Fanny Tayver Marín. 26 julio
Pablo Gabas vivió un día especial el 25 de julio, en su partido de despedida. Fotografia: Graciela Solís
Pablo Gabas vivió un día especial el 25 de julio, en su partido de despedida. Fotografia: Graciela Solís

Un día después de su partido de despedida, Pablo Gabas tocó el corazón de la gente que lo quiere y que lo admira, al postear un video muy emotivo.

Él lo describió como “mis últimas palabras, a todos ustedes que siempre estuvieron en las buenas y en las malas”.

Es justamente el video que se proyectó en las pantallas del Estadio Alejandro Morera Soto antes de que comenzara su partido de despedida.

(Video) Vea el video de despedida de Pablo Gabas

Dura apenas 1 minuto con 40 segundos, tiempo suficiente para llegarle una vez más a las miles de personas que acudieron a su despedida y a las que no se perdieron ningún detalle frente al televisor.

Ese corto se llama: “El Adiós del Capi, el Último Ídolo” y comienza con Gabas caminando por las gradas del estadio rojinegro y narra con sentimiento lo que ha sido para él una de las decisiones más importantes de su vida.

Ahí, él comienza su discurso:

Todo concluye al fin, todo termina. Mi día a día me lleva a pensar en muchas cosas. La gasolina en aumento, la canasta básica sufre cambios y el desempleo crece.

La gente seguirá caminando por San José, Heredia o Alajuela, o por los distintos lugares.

Seguro, para muchos, la noticia será poco importante, pero para mí es un mundo que se acaba.

Se detiene el tiempo. Me levanto un martes por la mañana y sé que el final llegó. No es un martes cualquiera, es un martes que se lleva con él 28 años de mi vida, sí, 28 años...

Mi memoria me lleva al barrio, en los partidos con una pelota de trapo, o una lata de gaseosa y al mismo tiempo, me trae a este lugar para decir hasta luego.

Decidí poner un punto final a esta carrera deportiva. No voy a hablar de si fue buena o no, o si con ella gané títulos o no. Solo me lleva a pensar que existí durante 14 años en esta institución como una persona que dio su vida por estos colores, tratando de defenderlos cabalmente y con altura.
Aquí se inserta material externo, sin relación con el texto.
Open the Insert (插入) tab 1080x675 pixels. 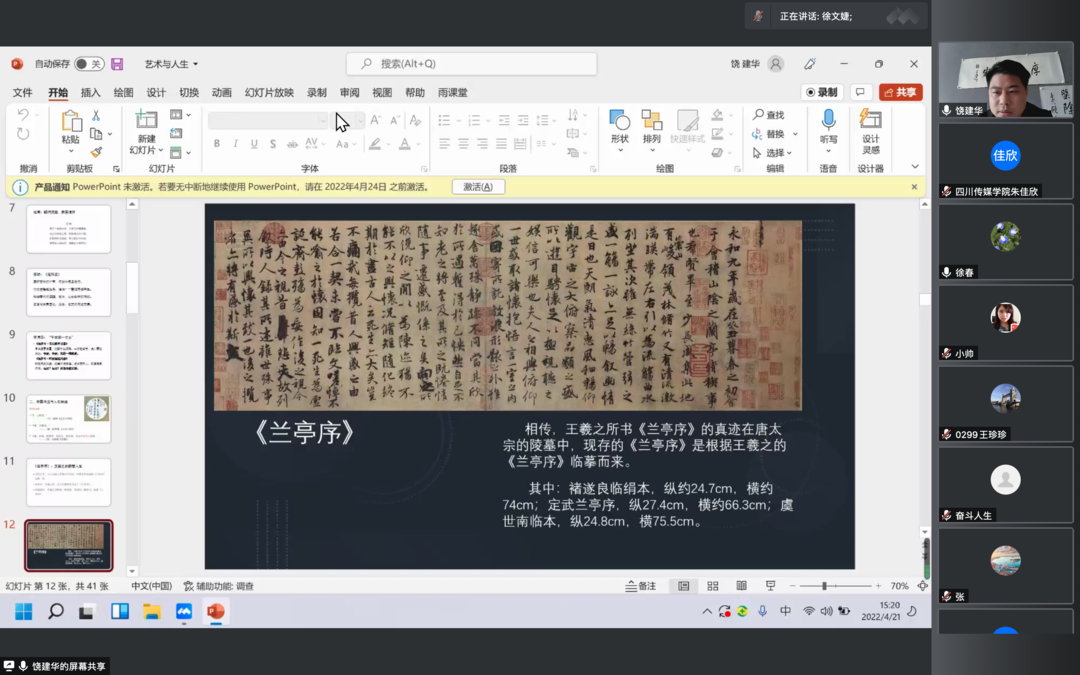coord(90,93)
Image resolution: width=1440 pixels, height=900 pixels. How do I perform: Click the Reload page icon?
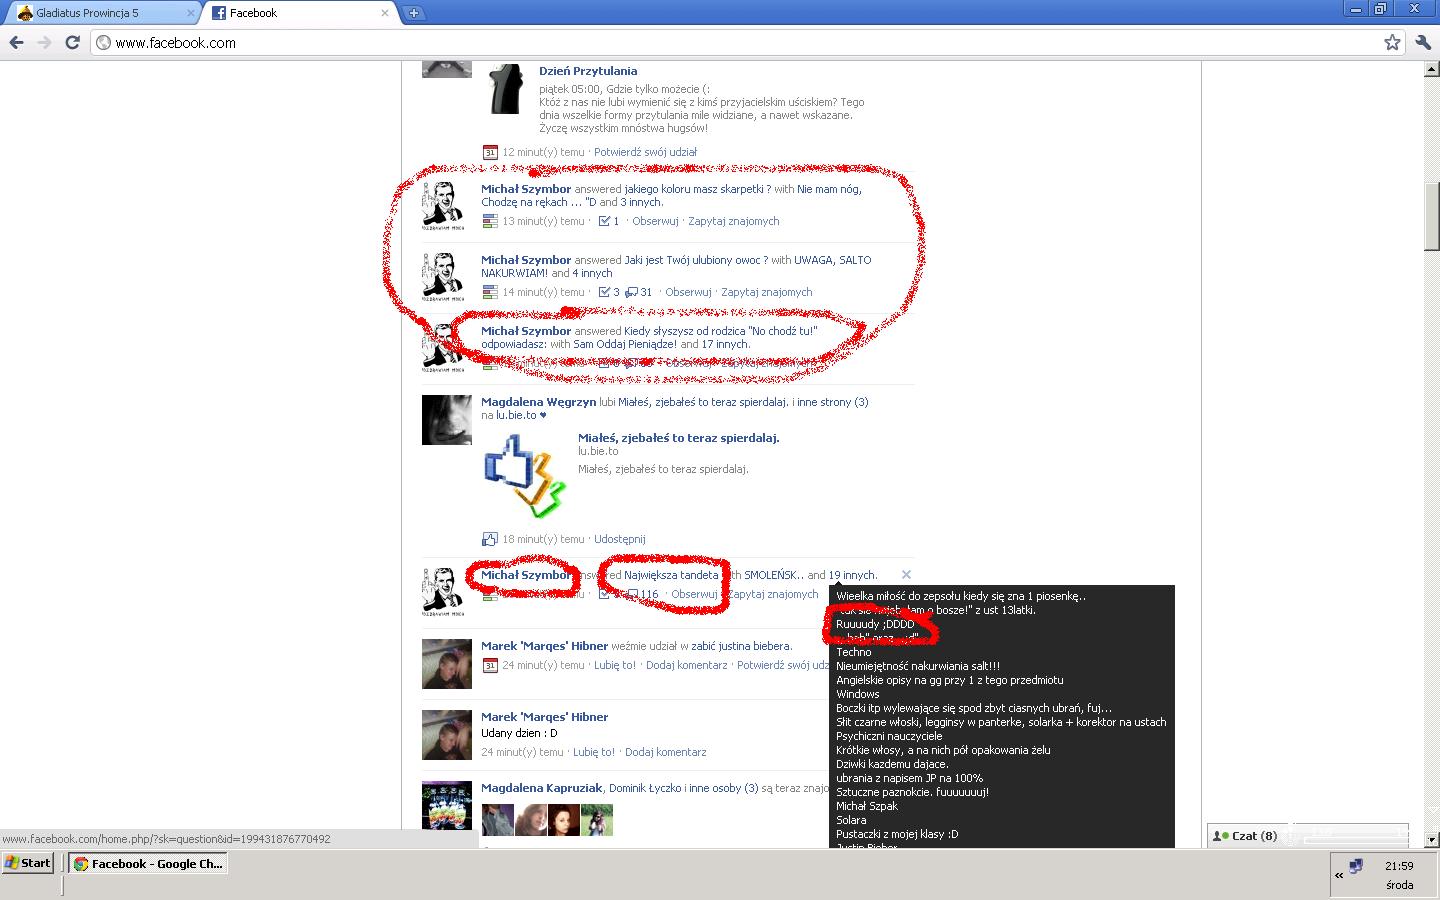coord(72,42)
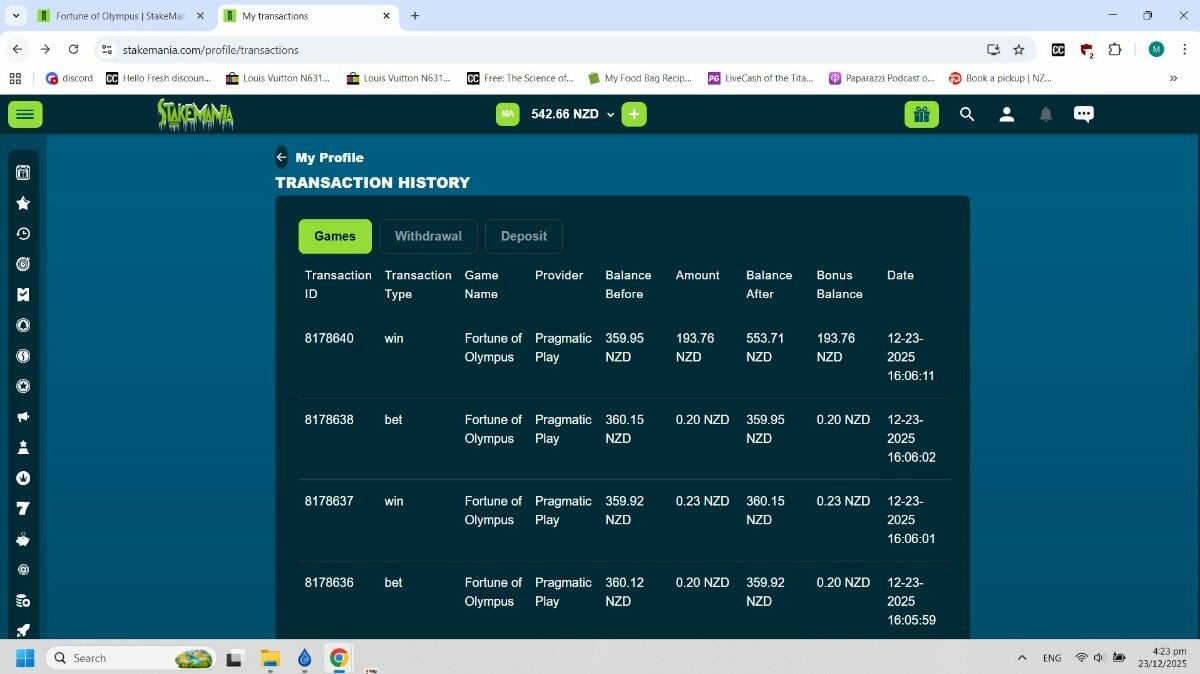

Me voy agradecido, podía haber seguido jugando un tiempo más, pero mi corazón no lo comparto con nadie.

No me perdonaría vestir otros colores, ni tampoco que mis hijos lo vean.

Yo nací para jugar en este club y, así fue, por eso, nacemos para morir y una parte de mí deja de tener vida.

Gracias infinitas a todos.

¿Se le hicieron familiares esas palabras?...

En realidad, ese corto corresponde a la carta que él escribió de su puño y letra y que la hizo pública ese martes 22 de mayo, cuando anunció su retiro.